Indeed it may—if posterity understands that long-ago age.

Here’s the legend. Godlike figures such as W. S. Sims bestrode Naval War College game floors during the years following World War I, bequeathing wisdom to posterity. (Theodore Roosevelt instituted war planning vis-à-vis Japan in 1897, while serving as assistant secretary of the navy, but planning didn’t really hit its stride until after the Great War.) The product of their labors was War Plan Orange, which set forth the basic design for war against Japan. The U.S. Pacific Fleet sallied forth starting in December 1941 and smote down the foe by putting the design into practice.

So brilliant were their deliberations, vouchsafed Admiral Chester Nimitz after World War II, that next to nothing took U.S. naval commanders by surprise in Pacific combat. Only kamikaze tactics caught them off guard, according to Nimitz.

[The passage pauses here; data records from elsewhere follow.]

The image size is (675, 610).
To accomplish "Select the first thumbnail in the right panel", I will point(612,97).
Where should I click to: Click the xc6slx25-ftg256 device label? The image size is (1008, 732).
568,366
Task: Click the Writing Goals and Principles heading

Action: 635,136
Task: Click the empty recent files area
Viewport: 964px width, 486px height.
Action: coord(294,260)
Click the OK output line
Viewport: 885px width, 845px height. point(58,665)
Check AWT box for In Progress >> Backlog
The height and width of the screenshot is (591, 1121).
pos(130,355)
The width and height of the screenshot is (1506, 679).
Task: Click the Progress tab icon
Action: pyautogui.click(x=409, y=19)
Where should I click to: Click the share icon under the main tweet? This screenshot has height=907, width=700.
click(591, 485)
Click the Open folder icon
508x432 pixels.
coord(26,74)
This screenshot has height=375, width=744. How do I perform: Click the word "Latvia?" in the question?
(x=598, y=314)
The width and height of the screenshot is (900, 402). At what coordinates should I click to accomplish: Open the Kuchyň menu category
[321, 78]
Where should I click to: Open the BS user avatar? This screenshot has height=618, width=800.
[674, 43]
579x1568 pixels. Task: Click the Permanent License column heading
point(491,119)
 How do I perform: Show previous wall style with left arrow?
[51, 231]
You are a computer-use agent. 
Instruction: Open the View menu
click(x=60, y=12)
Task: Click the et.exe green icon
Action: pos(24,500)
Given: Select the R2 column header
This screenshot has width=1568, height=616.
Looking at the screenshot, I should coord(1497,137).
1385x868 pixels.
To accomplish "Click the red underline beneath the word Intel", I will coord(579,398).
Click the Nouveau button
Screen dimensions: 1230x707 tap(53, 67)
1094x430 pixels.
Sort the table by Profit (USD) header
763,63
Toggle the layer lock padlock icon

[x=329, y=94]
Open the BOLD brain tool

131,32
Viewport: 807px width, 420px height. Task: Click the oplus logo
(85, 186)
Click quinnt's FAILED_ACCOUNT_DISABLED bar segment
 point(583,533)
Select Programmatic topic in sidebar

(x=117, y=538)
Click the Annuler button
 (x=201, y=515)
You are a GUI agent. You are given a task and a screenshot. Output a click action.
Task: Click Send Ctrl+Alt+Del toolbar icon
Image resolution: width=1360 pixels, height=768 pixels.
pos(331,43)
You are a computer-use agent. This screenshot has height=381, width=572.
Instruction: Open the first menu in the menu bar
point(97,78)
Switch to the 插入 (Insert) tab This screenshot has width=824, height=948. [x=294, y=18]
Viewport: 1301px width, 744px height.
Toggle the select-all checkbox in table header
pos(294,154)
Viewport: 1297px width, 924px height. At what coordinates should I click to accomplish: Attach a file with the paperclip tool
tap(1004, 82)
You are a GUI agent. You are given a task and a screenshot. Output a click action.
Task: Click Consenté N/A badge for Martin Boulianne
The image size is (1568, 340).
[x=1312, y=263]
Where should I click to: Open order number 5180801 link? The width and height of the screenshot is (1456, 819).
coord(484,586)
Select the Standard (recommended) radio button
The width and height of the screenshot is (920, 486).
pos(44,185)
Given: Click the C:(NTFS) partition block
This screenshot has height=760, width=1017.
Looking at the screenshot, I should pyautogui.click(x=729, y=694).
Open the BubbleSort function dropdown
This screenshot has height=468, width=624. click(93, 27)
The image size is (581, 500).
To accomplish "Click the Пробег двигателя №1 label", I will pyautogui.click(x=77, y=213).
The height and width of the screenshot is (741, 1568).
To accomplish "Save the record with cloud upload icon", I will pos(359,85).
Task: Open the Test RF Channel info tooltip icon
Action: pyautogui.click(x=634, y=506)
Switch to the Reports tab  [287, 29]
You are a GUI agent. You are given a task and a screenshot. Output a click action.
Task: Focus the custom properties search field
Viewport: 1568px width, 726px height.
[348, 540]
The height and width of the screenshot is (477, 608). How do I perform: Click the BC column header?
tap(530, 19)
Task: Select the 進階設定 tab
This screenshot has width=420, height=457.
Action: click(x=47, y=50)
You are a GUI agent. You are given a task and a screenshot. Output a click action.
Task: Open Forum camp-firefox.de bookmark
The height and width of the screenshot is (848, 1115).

Like many legends, this one conveys essential elements of truth. But the passage of decades tends to rub the rough edges off any story, especially a tale of military triumph. The reality of naval war planning was messier than mythmaking implies—not to mention more interesting and more instructive for strategists gazing across the Pacific toward a new antagonist a century hence. The process of wrangling over, drafting, critiquing, and periodically revising Plan Orange bore little resemblance to dispassionate Platonic debates carried on while strolling across sunny uplands of martial enlightenment. It bore more resemblance to grinding sausage.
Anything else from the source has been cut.